The apology and an agreement to pay the former prime minister's legal expenses brought to an abrupt end what had been expected to be the most sensational libel trial in Canadian history.

Mr Mulroney had launched a C$50m (pounds 21m) libel suit against the Canadian government within hours of a leak in November 1995 that he and a former political associate, Frank Moores, a onetime premier of Newfoundland, were targets of an international criminal investigation involving the C$1.8bn purchase of the Airbus 320s in 1988.

Also targeted in the investigation was Mr Moores's business partner, Karlheinz Schreiber, a German-Canadian.

The Mounties alleged that Mr Moores and Mr Schreiber had received illegal commissions from Airbus Industrie based on their influence with Mr Mulroney and at least C$5m of those commissions had been turned over to the former prime minister.

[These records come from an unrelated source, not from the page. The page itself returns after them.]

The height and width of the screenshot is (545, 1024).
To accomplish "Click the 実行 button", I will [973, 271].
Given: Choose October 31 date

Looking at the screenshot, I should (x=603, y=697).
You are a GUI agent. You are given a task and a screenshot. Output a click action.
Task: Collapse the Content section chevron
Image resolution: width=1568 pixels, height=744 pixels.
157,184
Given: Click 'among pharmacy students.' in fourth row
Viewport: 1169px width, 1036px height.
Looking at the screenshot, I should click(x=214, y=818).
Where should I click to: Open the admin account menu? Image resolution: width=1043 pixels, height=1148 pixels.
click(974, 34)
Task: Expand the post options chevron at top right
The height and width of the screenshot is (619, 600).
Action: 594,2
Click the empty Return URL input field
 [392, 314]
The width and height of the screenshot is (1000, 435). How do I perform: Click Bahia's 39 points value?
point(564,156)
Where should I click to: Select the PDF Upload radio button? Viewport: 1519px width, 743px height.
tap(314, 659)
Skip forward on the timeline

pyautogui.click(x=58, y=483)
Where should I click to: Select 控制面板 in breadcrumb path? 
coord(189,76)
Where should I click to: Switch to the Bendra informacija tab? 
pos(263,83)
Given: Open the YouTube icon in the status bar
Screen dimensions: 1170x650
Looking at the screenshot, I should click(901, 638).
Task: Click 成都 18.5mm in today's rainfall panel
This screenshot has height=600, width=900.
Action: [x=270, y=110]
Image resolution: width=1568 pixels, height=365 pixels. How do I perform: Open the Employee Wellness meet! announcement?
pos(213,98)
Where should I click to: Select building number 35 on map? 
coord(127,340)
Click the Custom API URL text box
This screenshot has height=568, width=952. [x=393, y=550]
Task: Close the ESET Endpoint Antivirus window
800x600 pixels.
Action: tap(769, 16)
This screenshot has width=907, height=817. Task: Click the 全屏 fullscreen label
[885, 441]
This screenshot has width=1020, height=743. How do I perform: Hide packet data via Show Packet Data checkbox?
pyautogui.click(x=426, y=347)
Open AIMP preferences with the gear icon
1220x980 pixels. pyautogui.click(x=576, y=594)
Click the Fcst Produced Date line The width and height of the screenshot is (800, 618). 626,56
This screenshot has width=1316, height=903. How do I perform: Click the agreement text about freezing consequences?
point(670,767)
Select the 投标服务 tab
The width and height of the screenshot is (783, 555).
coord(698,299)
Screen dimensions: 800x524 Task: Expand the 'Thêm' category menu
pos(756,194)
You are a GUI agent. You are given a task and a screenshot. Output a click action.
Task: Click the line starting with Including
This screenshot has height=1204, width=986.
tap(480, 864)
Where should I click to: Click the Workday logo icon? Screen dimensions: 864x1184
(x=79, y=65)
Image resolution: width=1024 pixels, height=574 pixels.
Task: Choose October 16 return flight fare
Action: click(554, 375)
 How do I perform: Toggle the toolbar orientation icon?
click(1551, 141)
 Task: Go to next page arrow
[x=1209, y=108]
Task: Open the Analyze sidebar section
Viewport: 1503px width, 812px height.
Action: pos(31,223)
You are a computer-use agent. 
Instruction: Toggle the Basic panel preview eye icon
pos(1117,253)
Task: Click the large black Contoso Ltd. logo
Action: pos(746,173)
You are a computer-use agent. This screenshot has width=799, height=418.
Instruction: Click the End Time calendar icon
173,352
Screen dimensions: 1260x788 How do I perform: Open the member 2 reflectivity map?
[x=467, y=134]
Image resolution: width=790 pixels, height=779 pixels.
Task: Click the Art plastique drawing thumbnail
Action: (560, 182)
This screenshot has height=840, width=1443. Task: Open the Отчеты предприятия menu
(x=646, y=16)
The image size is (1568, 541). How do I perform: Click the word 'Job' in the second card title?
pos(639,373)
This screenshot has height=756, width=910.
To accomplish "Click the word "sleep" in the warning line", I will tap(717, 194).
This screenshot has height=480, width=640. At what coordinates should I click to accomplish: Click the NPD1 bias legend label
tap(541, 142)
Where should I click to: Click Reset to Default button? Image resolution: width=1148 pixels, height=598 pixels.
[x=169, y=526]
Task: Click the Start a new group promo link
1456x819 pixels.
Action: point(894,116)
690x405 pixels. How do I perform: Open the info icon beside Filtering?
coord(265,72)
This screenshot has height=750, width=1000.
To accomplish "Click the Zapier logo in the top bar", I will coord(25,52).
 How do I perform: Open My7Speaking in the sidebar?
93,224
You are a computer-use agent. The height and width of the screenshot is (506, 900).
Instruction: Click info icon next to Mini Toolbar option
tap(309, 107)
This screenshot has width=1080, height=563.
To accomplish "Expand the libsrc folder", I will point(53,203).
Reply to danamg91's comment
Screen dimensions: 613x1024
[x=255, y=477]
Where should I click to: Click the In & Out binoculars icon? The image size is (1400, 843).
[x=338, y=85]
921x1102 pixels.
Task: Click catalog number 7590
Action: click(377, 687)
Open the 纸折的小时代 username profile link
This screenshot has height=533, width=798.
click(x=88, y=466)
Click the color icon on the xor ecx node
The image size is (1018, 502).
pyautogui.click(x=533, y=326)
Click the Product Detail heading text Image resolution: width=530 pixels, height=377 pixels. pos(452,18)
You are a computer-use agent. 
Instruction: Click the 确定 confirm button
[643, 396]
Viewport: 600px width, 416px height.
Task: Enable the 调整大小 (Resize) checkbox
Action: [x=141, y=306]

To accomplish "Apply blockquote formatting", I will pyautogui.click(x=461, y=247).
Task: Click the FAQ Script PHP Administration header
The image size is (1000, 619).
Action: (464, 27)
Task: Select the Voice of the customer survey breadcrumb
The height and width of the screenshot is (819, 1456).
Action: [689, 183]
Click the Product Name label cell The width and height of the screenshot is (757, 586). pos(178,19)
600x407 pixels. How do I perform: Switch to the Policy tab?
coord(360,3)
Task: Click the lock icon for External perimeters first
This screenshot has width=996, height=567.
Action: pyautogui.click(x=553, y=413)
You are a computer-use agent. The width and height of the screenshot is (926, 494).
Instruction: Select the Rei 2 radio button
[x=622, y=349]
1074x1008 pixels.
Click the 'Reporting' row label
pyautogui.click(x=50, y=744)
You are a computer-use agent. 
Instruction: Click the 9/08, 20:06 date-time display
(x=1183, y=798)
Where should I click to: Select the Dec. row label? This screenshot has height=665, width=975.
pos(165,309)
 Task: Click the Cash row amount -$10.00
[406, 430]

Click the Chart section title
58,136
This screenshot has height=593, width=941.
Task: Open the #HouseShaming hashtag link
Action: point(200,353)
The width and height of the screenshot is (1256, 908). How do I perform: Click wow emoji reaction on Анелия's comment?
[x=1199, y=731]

The investigation became public when the contents of a letter from the Canadian Department of Justice to the Swiss government containing the allegations appeared in a Toronto business newspaper.

The letter was seeking Swiss assistance to freeze and examine Swiss bank accounts held by Mr Moores and Mr Schreiber.

Protesting his total innocence, Mr Mulroney commenced the civil proceedings and used the power of subpoena to counter the criminal investigation.